Body
Back in 2012, we posted on a film that Jason Ahn and Eugene Chung made on the American dimension of the divided family issue. The film screened at small festivals, and the directors have now made the film available online here. They estimate that as many as 100,000 first generation Korean-Americans have immediate family members in North Korea; we don’t know how they got to this number but it is not implausible given the size of the community.
The film follows the stories of five Koreans who emigrated from South Korea to the US and let’s them tell their diverse stories; it is heart-wrenching from the opening, in part because of aging and the pervasive sense of loss. The protagonists range from Won Guk Yun, who managed a visit to Pyongyang to see his two sisters, to the determined activism on the part of the remarkable Chahee Stanfield, to the more distant hopes of Young Shik Kang, a New York taxi driver who expresses his hopes with declining convictions. Kwang Cho Choe recounts how he was swindled out of $10,000 by a network of Chinese-Koreans promising to locate his family.
North Korea has been utterly mercenary on the issue, rationing family visits for quid-pro-quos during the Kim Dae Jung years and then largely shutting them down during the LMB period after the Chuseok visits of 2010. During the Park administration, the North Korean extortion racket has once again gone through predictable ups-and-downs, detailed on the MOU website. After the fireworks on the peninsula in early 2013, family visits were a useful tool for reconciliation. President Park proposed reunions in her Liberation day speech in August 2013, followed by Red Cross meetings that agreed to a series of actual and video reunions over the course of the fall. The South than went through the painful process of selecting candidates via lottery and finalizing lists before the North “postponed” the visits in September.
In the August 25 [2015] Agreement following the land mine incident on the DMZ, the North once again agreed to North-South Red Cross talks and family reunions during Chuseok. This time, two rounds of reunions were in fact held, representing the 20th such event with about 200 Southerners meeting about 570 relatives from the North at Mt. Kumgang. BBC coverage captures both the sorrow and the demographics as this generation passes into history. With events on the peninsula earlier this year, the issue has once again fallen into abeyance.

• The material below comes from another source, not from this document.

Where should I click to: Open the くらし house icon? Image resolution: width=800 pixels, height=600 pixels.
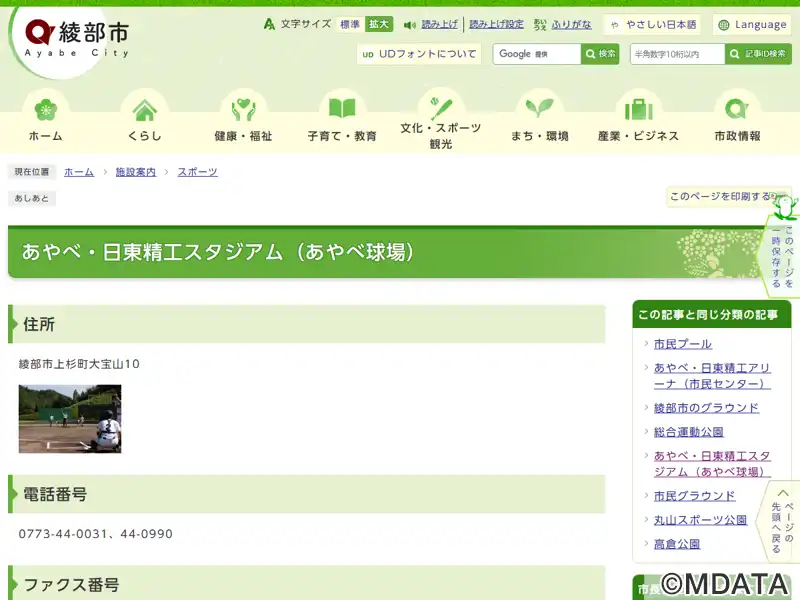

The policy implications of the film are not immediately clear. Unlike South Korea, which maintains a formal registry of divided families, there are no mechanisms for family members in the United States to identify or register their interest in family unification. Even if they were, the prospects for doing anything on this issue are limited, as the late Steve Bosworth points out in the film. The issue, however, has surfaced in past US legislation. The North Korea Human Rights Act of 2004 directly mentions the divided families issue twice, requiring the State Department to submit a report with estimates on the total number of US citizens with family in the DPRK, and stipulating that any non-humanitarian aid to North Korea be contingent on substantial progress made toward family reunions. And more recently, Senator Mark Kirk (R., Illinois) introduced a new bill S.2657 to bring this issue to light by requiring consultation with South Korea on the issue.
The making of the film is a story in itself; the two talented producers started with no film experience and produced this interesting documentary through sheer entrepreneurial will and assistance from over 65 volunteers. The two are now forming an advocacy group called National Coalition for Divided Familiesto keep the issue alive across generations.